:: The input
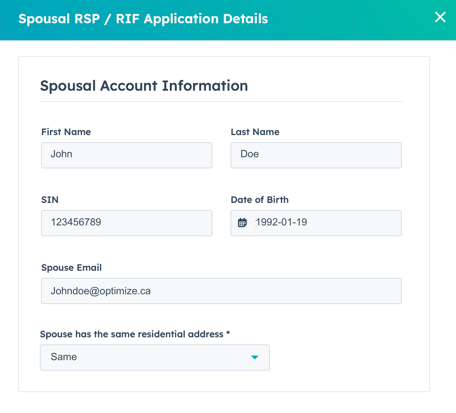456x413 pixels.
Task: Focus the First Name field containing John
Action: coord(127,155)
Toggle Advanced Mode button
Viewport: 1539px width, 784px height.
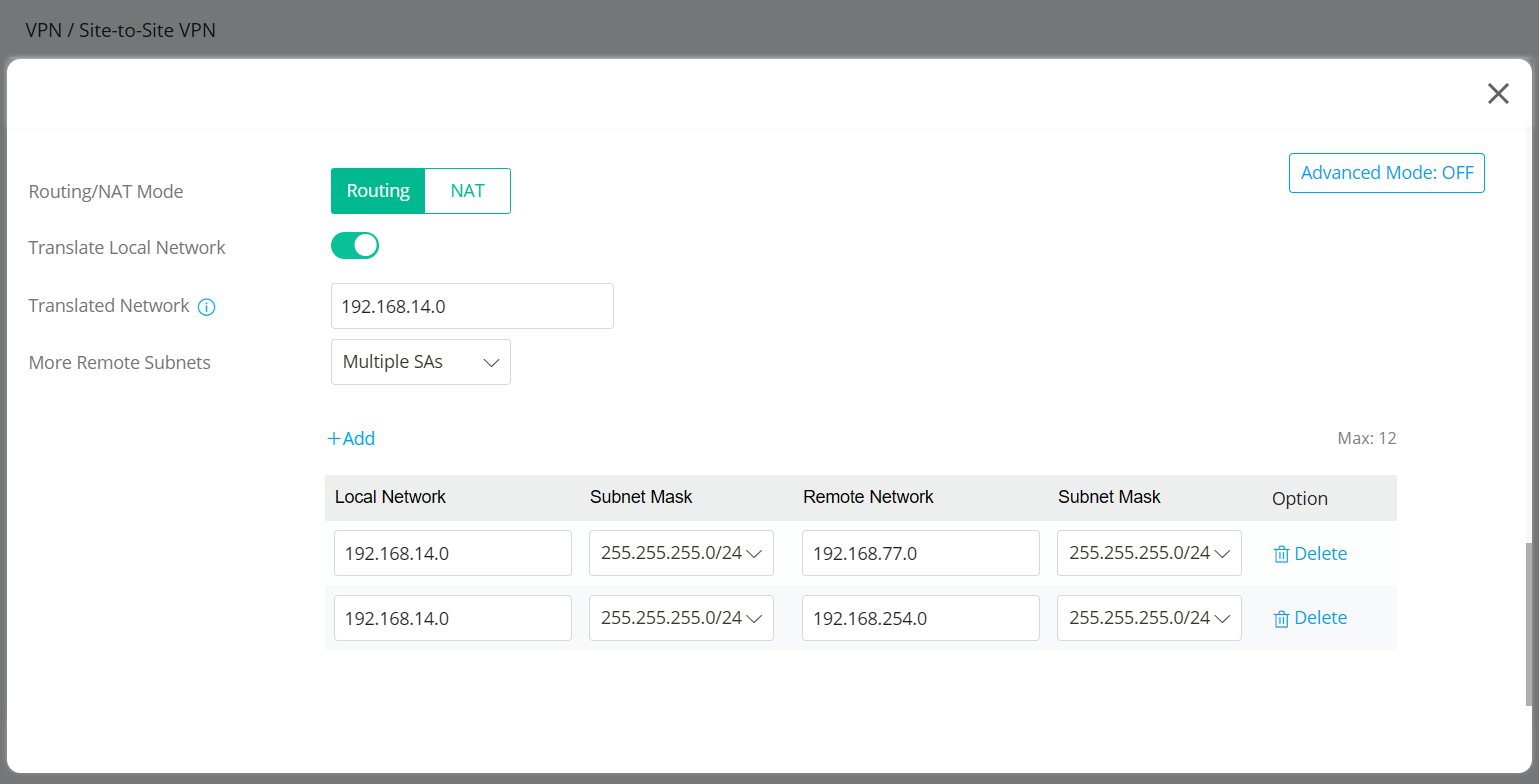click(1386, 173)
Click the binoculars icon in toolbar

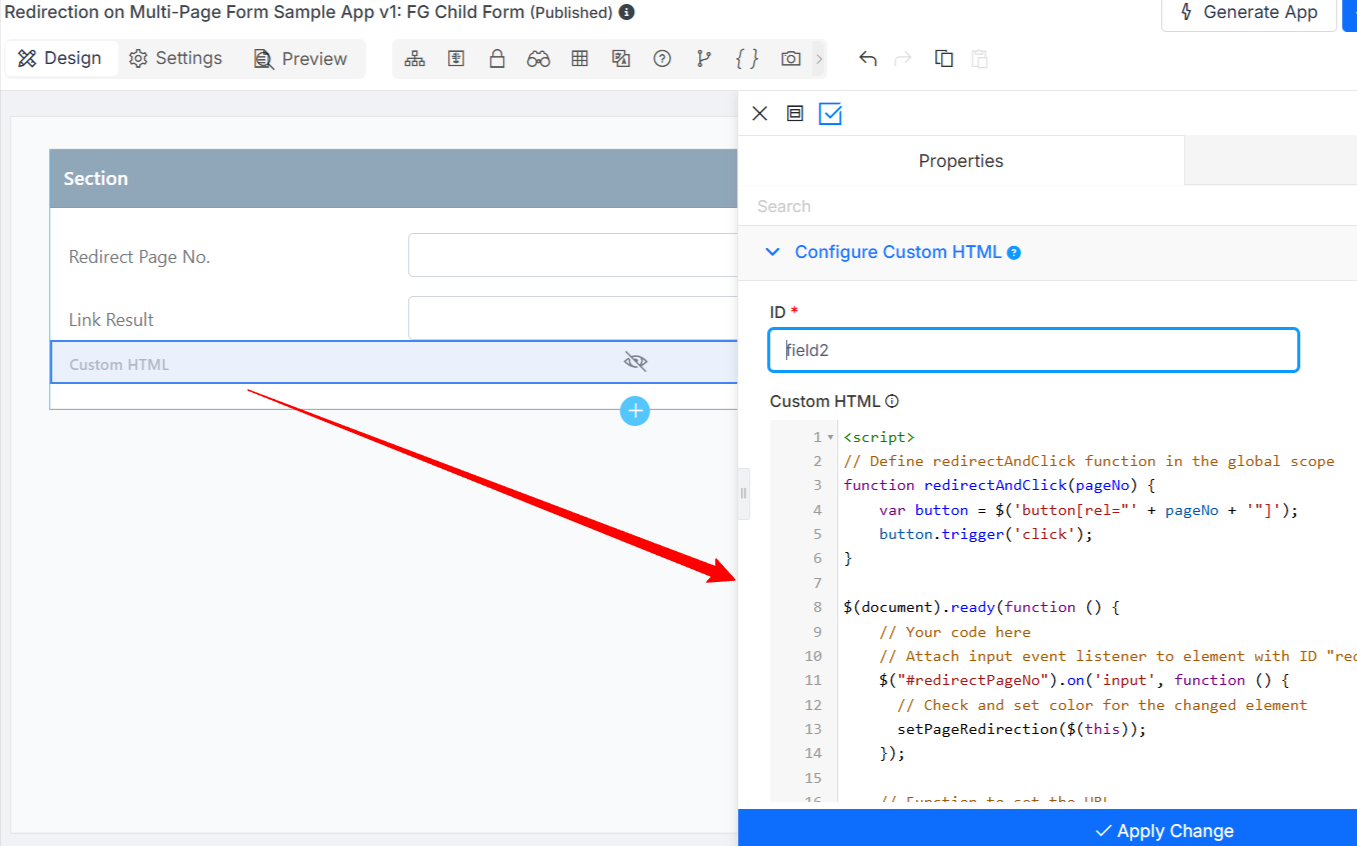coord(539,59)
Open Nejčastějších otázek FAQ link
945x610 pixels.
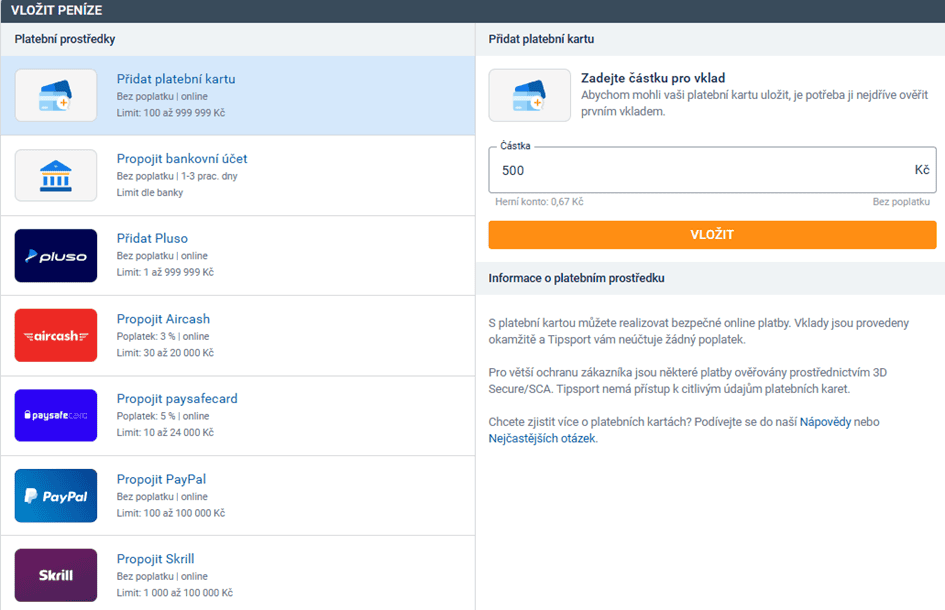click(x=542, y=438)
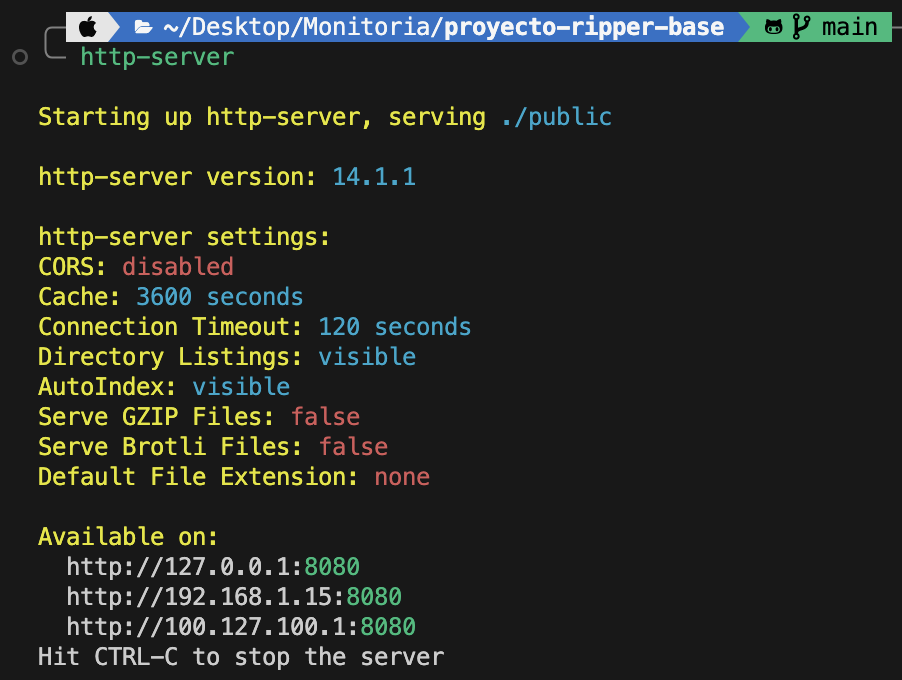The height and width of the screenshot is (680, 902).
Task: Click the Directory Listings visible value
Action: coord(367,357)
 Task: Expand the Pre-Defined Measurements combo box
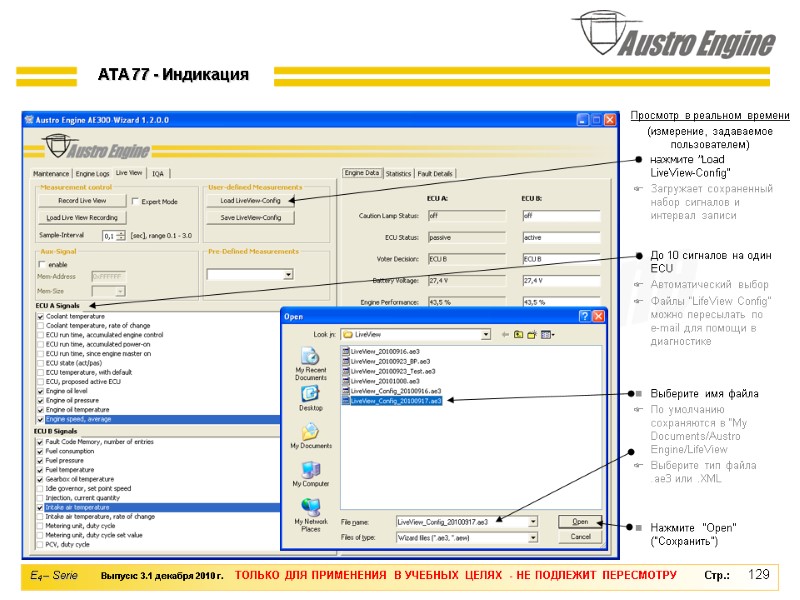288,274
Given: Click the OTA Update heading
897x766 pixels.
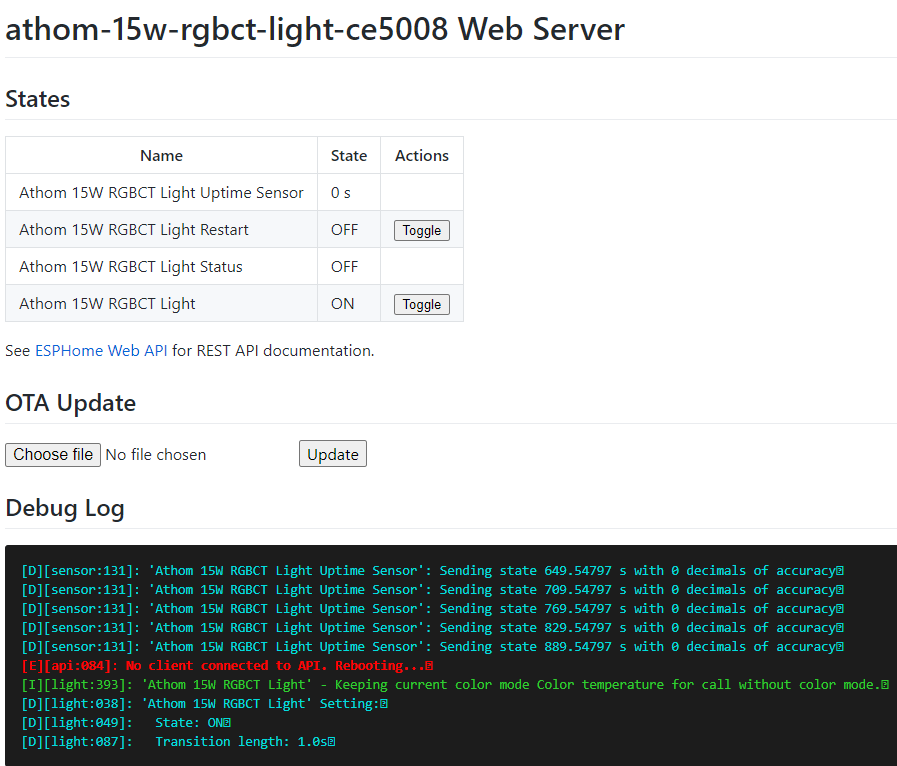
::::
§ **Action item**
Everything from the line with "Viewport: 1539px width, 784px height." through the end of the records above, both ends included, is to be reproduced exactly, and nothing outside that span; the pictures are to be dropped.

§ **Reply to the exercise**
Viewport: 1539px width, 784px height.
click(1386, 173)
Click the binoculars icon in toolbar

coord(539,59)
Open Nejčastějších otázek FAQ link
945x610 pixels.
click(x=542, y=438)
The height and width of the screenshot is (680, 902).
Task: Click the Directory Listings visible value
Action: coord(367,357)
 Task: Expand the Pre-Defined Measurements combo box
288,274
Given: Click the OTA Update heading
897x766 pixels.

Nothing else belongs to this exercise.